There was plenty of room to explore, build, and move about with the workshops being held in the cafeteria. Ramps made out of insulation tubing, wood corner molding, upholstery tubing, string and tape were built from one end of the cafeteria to the other.

During the 1.5 hour session early childhood teachers were introduced to incorporating journaling in the early childhood classroom. I stressed the need to avoid the “typical” handouts of cut outs, tracing, and pasting. Instead, provide opportunities for children to do their own scribbling, attach specimens within their journals, and more. This journal is meaningful to the student, and is all about student-ownership.

Teachers had the opportunity to use recyclable and readily available materials to build 3-D structures of their choice. Working in small groups mini-playgrounds, homes, bridges and more were built.

Teachers were also introduced to incorporating a “tinkering” center within their classroom where young children can touch, observe, analyze, and take things apart. If possible, even try and put the objects back together. The process of tinkering is the foundation of creating young engineers. We all know the relative that took everything apart, tinkered and such they went onto become an engineer.

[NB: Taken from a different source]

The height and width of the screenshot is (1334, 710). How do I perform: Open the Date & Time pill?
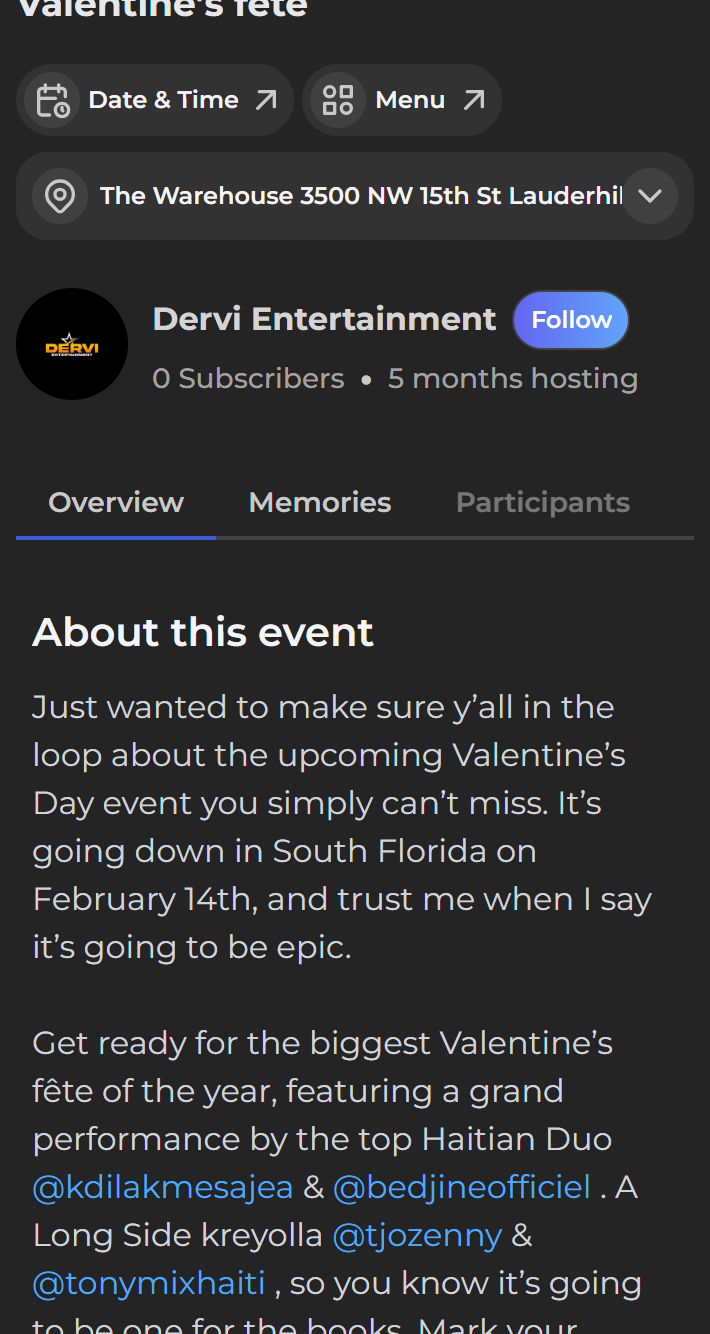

With the emphasis on incorporating STEM experiences in the early childhood classroom and beyond, many children’s authors have written well-crafted STEM-based books appropriate for the early childhood classroom +. Teachers were introduced to approximately 50 children’s books with STEM themes, a couple of my favorites “Iggy Peck the Architect” and the “Three Little Pigs, an Architectural Tale”.

Teachers were also introduced to incorporating appropriate technology for young learners. The “t” in STEM includes any tool a student puts in their hand to gather more data, and find out about the world around them. Teachers used levels, rulers, magnifying lenses, eye loupes, Fisher Price Code-A-Pillar, and more.

A major focus of the early childhood STEM workshop was to incorporate the 21st century skills within STEM lessons and across the curriculum. Teachers need to strive to develop lessons and a classroom environment that nurtures and strengthens 21st century skills which include: creativity and innovation, critical thinking and innovation, communication and collaboration.

As always it was a great session, teachers left the workshop motivated, and so many stated that they were going to be incorporating many of the STEM explorations and practices they had seen during the training within their classroom. As I’ve said before “it’s never to early to incorporate STEM experiences ” within the classroom.